#### [What is needed]
Using the records below, copy every line that holds the string "computer".

[Stored data]
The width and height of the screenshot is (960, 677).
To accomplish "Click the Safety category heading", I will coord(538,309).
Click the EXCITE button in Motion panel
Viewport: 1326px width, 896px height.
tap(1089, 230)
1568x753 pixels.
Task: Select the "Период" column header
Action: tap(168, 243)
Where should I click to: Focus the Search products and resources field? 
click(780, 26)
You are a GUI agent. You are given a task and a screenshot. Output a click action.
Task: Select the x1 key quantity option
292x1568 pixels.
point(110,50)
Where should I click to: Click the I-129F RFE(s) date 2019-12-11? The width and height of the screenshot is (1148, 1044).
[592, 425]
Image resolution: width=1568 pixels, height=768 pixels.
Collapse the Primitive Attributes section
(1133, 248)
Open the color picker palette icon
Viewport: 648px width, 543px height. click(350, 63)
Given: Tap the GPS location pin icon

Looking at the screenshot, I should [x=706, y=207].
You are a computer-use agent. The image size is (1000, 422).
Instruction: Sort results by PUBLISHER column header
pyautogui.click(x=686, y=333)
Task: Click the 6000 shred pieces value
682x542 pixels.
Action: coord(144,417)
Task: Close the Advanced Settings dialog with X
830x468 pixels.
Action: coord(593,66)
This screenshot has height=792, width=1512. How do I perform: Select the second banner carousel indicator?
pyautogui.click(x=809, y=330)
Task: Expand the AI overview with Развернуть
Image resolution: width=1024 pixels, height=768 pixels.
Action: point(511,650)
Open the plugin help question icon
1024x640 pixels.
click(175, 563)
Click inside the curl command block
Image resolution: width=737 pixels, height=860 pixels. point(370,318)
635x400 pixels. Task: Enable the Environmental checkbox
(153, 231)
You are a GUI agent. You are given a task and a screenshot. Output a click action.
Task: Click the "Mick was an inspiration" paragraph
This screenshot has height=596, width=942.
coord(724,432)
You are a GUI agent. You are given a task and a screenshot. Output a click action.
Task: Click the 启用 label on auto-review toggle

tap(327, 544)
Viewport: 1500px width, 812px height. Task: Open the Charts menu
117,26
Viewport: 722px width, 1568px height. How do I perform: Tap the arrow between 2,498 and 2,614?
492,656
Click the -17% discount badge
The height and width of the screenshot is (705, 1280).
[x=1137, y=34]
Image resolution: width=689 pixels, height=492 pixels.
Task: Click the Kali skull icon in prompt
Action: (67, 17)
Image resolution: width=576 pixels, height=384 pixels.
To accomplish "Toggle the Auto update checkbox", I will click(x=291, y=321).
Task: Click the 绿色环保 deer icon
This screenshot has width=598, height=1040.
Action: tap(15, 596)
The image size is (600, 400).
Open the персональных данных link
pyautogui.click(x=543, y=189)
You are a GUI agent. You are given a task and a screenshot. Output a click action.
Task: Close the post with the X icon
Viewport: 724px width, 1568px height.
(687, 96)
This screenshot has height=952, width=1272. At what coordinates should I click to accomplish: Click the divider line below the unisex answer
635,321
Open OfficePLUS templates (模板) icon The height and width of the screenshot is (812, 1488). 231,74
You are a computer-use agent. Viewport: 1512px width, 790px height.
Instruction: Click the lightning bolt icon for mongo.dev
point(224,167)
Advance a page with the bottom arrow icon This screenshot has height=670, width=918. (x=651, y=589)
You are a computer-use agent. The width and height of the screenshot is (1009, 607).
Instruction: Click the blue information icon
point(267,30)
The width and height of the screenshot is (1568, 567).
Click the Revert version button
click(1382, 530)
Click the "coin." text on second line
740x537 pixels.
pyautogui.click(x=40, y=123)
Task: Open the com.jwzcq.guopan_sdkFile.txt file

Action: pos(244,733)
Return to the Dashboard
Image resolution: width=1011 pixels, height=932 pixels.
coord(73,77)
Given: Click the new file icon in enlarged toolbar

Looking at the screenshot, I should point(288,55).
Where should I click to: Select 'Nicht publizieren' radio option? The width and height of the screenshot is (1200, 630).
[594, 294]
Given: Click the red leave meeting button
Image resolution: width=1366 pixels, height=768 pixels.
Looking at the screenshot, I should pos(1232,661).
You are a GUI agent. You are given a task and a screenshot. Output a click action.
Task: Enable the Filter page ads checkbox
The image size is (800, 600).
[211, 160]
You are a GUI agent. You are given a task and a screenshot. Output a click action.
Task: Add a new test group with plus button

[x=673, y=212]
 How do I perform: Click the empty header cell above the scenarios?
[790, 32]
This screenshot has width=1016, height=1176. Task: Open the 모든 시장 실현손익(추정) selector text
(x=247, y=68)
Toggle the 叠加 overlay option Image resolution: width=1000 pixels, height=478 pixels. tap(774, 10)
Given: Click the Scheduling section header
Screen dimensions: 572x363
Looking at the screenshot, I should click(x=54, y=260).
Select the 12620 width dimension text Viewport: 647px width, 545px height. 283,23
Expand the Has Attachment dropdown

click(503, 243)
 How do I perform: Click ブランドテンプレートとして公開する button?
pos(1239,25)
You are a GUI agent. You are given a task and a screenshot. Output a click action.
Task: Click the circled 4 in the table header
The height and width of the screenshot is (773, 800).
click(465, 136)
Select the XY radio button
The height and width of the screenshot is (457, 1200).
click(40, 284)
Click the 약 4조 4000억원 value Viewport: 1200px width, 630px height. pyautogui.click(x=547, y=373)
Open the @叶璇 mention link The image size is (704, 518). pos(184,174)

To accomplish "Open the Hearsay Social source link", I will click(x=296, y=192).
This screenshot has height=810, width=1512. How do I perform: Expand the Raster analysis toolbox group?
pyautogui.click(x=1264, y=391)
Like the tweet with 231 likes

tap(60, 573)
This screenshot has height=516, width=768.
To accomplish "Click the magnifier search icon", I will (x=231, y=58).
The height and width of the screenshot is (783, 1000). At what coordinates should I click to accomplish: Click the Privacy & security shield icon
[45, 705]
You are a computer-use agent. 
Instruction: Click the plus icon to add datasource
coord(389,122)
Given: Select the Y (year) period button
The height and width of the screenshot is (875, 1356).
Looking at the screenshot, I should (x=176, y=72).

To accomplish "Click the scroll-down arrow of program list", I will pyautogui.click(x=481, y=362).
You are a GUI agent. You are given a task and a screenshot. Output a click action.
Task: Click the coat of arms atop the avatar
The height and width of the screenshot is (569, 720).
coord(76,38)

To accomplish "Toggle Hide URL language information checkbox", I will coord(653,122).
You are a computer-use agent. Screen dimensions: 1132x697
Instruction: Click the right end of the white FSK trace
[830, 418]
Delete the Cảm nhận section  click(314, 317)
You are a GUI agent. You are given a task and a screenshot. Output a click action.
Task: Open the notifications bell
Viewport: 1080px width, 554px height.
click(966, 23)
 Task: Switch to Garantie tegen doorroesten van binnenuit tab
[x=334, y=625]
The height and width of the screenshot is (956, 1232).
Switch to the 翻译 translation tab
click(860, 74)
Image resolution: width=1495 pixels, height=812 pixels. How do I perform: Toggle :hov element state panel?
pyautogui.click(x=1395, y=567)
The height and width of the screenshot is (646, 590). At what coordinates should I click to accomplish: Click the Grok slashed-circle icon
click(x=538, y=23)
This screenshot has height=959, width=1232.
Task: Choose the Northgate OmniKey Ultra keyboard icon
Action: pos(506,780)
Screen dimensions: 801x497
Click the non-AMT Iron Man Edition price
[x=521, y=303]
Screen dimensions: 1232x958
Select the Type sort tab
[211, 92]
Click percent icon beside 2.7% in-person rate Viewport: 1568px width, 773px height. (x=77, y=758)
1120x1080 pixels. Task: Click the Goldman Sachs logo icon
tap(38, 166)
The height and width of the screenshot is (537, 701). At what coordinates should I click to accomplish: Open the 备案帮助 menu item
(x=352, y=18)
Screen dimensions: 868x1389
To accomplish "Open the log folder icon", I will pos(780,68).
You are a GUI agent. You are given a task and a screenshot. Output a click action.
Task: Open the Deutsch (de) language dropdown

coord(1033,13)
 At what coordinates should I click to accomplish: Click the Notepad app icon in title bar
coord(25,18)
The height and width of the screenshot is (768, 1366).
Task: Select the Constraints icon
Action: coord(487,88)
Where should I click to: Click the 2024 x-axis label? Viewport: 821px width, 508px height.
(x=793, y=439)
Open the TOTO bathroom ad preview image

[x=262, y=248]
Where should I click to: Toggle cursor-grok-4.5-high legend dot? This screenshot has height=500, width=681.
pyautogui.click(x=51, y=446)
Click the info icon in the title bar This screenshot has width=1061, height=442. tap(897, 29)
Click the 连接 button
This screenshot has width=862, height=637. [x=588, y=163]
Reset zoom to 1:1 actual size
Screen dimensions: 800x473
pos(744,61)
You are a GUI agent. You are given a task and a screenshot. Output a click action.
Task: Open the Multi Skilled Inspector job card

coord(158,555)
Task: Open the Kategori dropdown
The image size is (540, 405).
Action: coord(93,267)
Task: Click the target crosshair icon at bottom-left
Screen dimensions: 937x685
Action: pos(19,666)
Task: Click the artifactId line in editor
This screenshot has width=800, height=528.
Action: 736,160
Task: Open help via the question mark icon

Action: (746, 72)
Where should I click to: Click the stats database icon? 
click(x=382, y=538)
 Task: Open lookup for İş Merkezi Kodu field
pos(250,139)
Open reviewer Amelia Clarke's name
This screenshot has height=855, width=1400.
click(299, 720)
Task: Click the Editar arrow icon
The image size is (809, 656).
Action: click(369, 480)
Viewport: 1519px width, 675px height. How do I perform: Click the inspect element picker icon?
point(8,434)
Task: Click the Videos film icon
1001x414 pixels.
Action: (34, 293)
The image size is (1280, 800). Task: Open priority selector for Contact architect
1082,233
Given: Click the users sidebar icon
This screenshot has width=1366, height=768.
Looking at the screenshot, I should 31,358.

#### [Written solution]
You are a computer-use agent. The image size is (1000, 422).
You are a computer-use agent. Viewport: 1512px width, 790px height.
You are a computer-use agent. The width and height of the screenshot is (1009, 607).
You are a computer-use agent. 
You are a computer-use agent. Screen dimensions: 1132x697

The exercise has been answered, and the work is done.